Faut-il réduire les déficits publics ? (1/4)

Avant de répondre à la question, une présentation de la situation…

Déficits publics : une introduction

La crise et les plans pour en sortir ont ravivé les inquiétudes au sujet des déficits publics. Manuel Valls a promis 50 milliards de baisse de dépenses pour parvenir à réduire ces déficits. Les critères de convergence de l’UE –pacte de stabilité, PSC– imposent un déficit inférieur à 3% du PIB, et une dette publique à 60%. Dans ce contexte on peut se demander s’il est pertinent de réduire les déficits publics.

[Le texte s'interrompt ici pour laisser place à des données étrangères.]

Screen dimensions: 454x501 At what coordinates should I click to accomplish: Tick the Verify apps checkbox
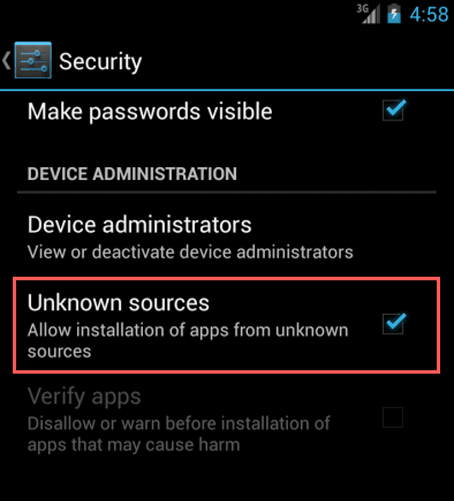click(x=393, y=417)
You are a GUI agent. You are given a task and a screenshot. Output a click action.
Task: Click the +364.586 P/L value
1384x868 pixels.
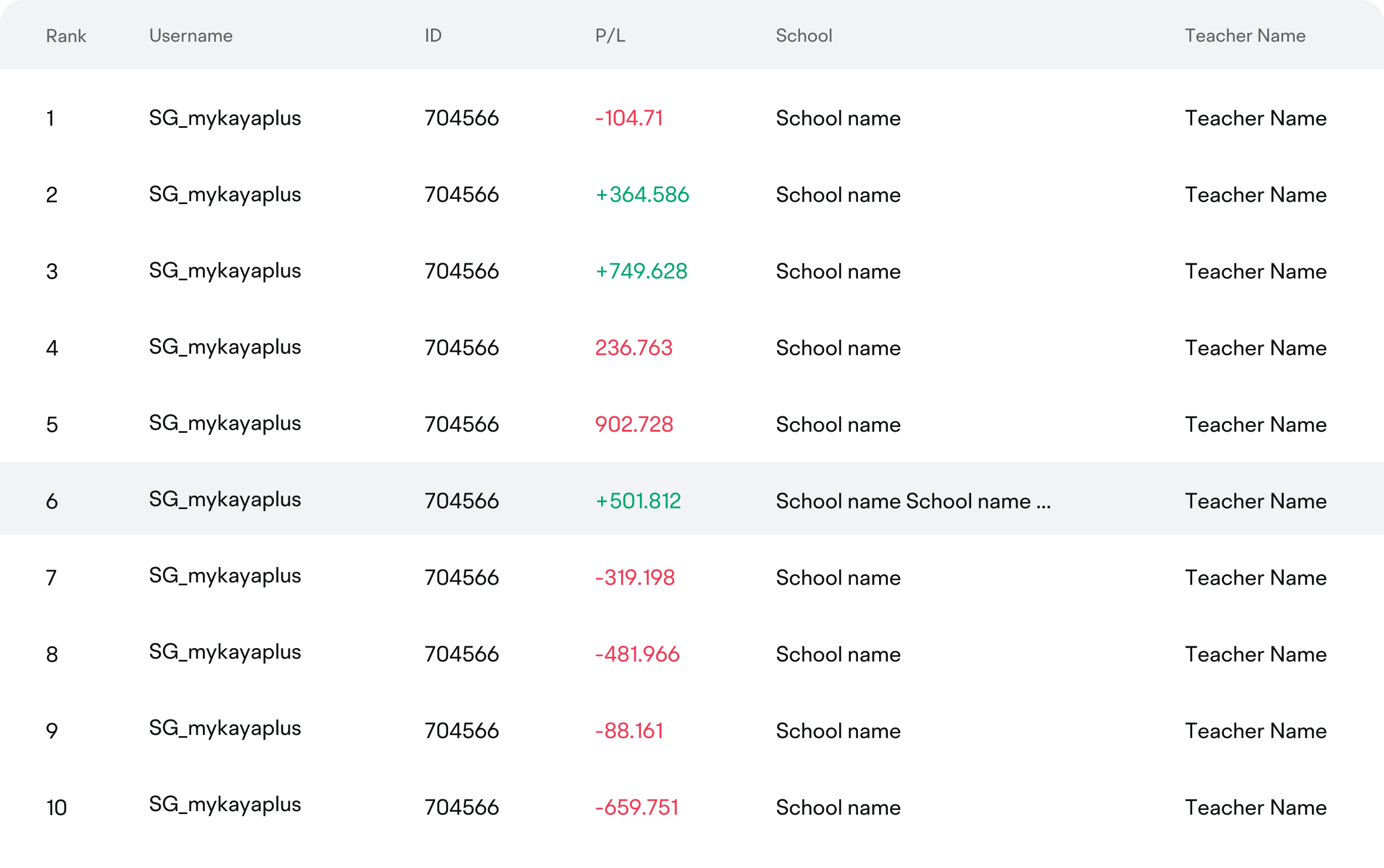[x=642, y=195]
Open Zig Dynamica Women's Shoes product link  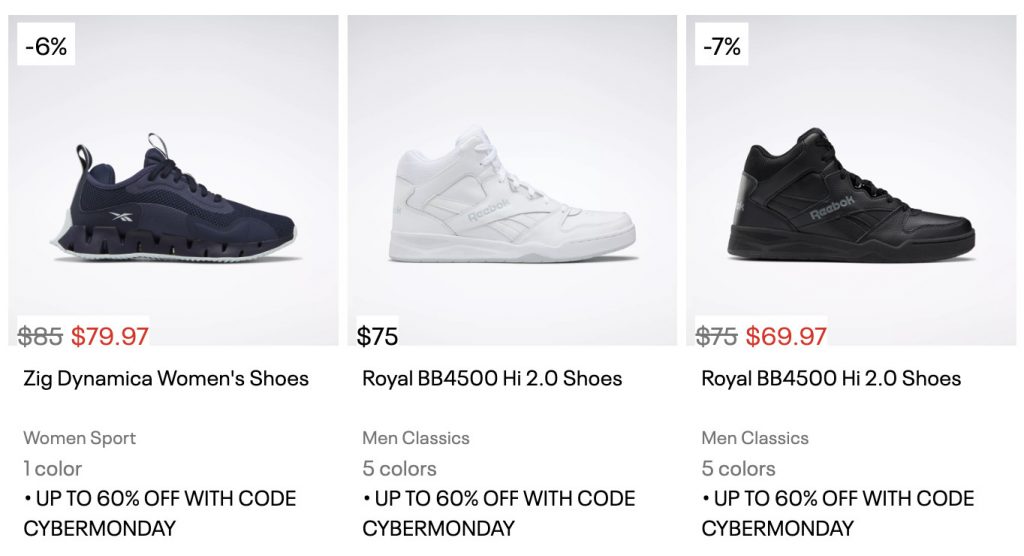tap(166, 378)
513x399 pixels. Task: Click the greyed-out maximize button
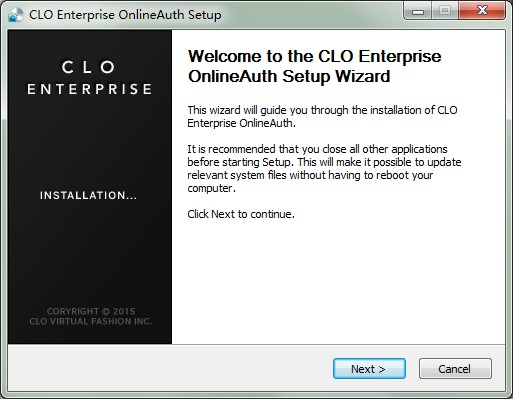click(x=445, y=11)
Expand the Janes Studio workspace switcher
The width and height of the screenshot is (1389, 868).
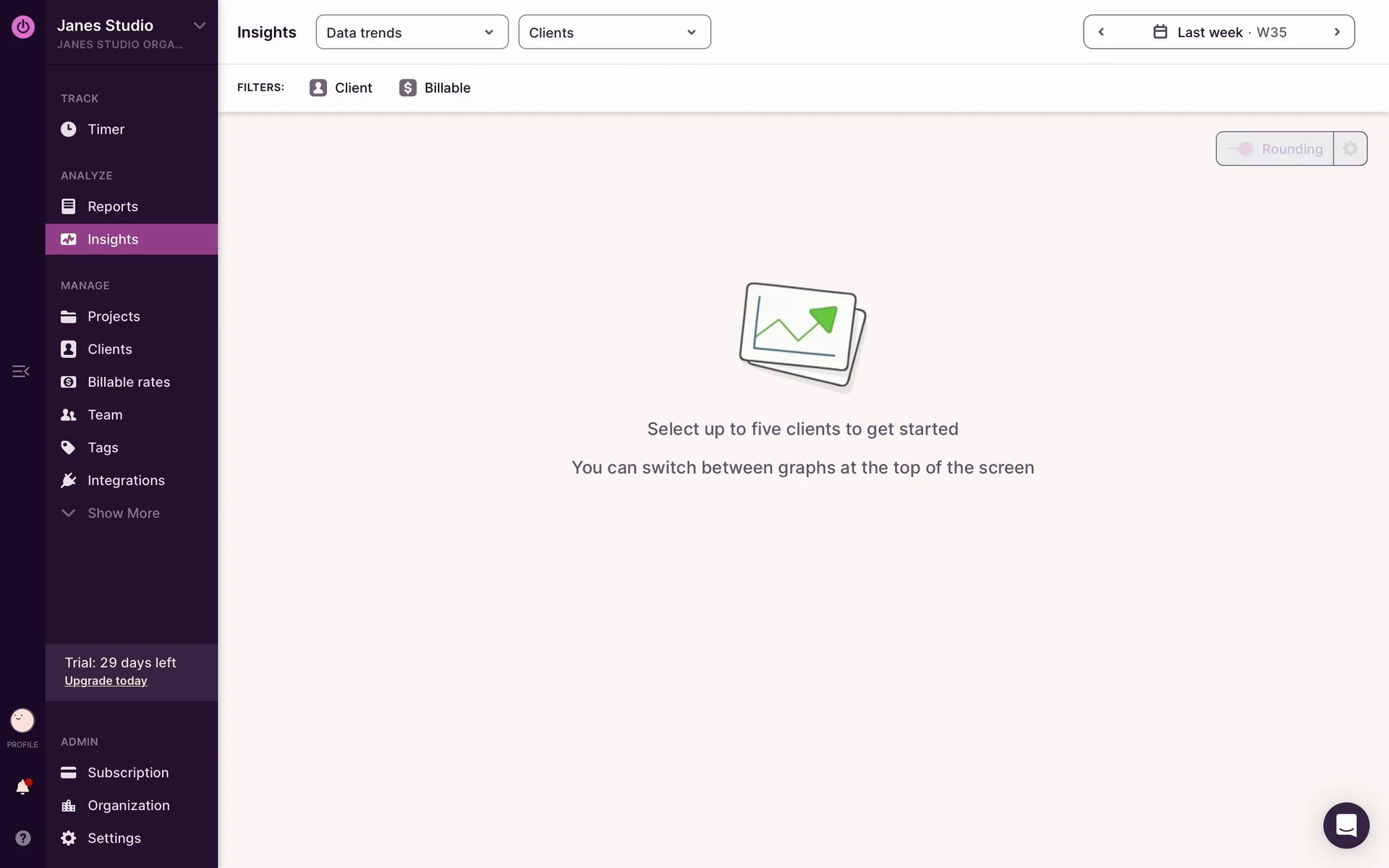pos(199,26)
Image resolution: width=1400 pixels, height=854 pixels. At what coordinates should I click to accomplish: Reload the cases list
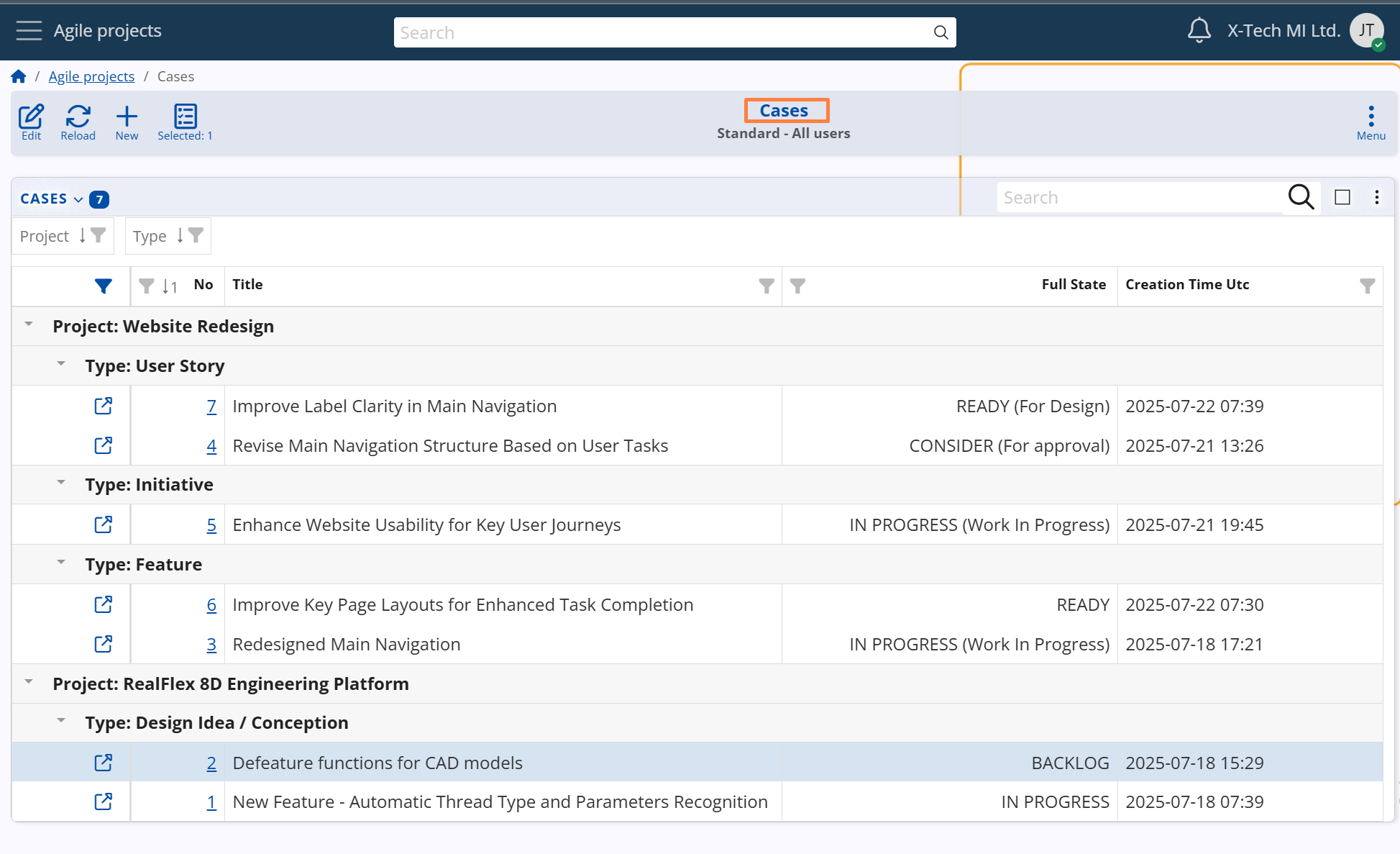(x=78, y=117)
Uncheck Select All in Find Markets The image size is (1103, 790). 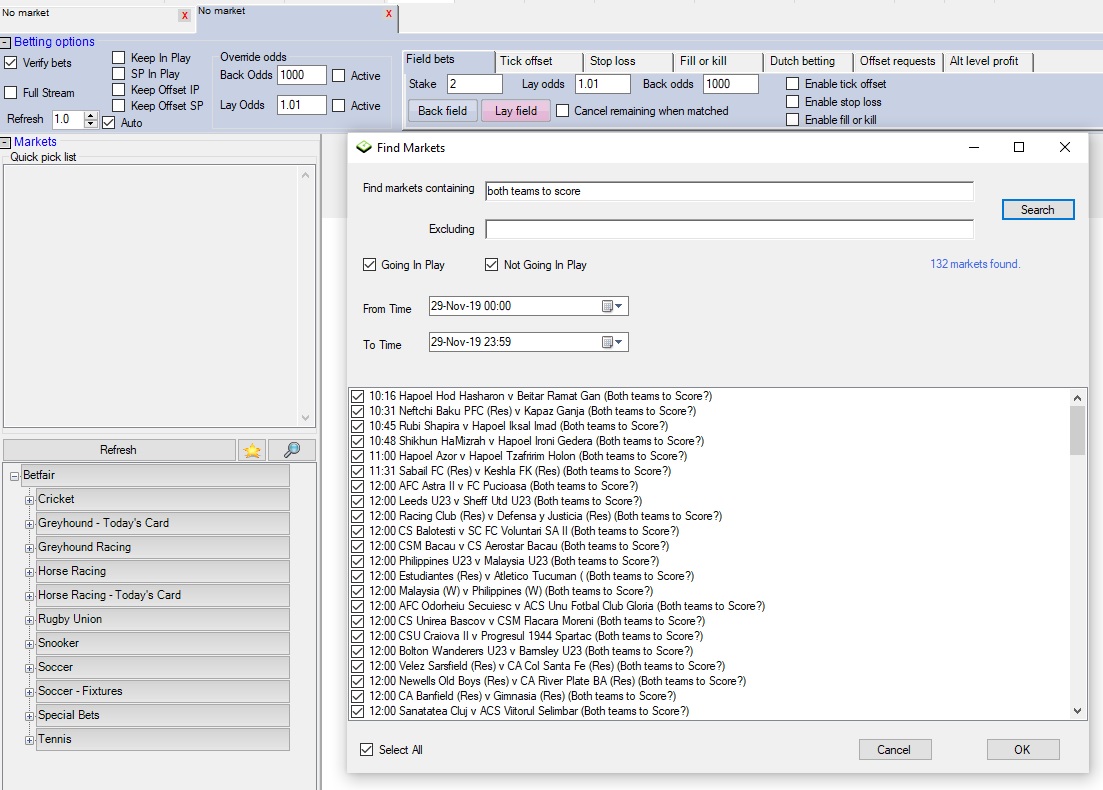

Les déficits publics sont ceux des administrations publiques (APU), terme qui regroupe l’Etat, les collectivités locales et les organismes de sécurité sociale. On parle de déficit quand les dépenses sont supérieures aux recettes, c’est-à-dire quand le solde budgétaire est négatif. Les recettes des APU proviennent à 90% des prélèvements obligatoires. Le premier poste de recettes sont les cotisations sociales (35%), suivies par les impôts sur la production et les importations (principalement TVA, 30%), et enfin les impôts sur le revenu et le patrimoine (20%). Quant aux dépenses, le premier poste sont les dépenses de redistribution (reversées directement aux ménages, notamment via le système assurantiel français) à hauteur de 35%, le second poste (20%) représentant la rémunération des salariés qui travaillent pour l’Etat (fonctionnaires ou non, dont plus de la moitié pour la santé et l’éducation). A titre indicatif, en 2011 les dépenses totales des APU étaient de 1211 milliards d’euros, excédent les recettes de 248 milliards.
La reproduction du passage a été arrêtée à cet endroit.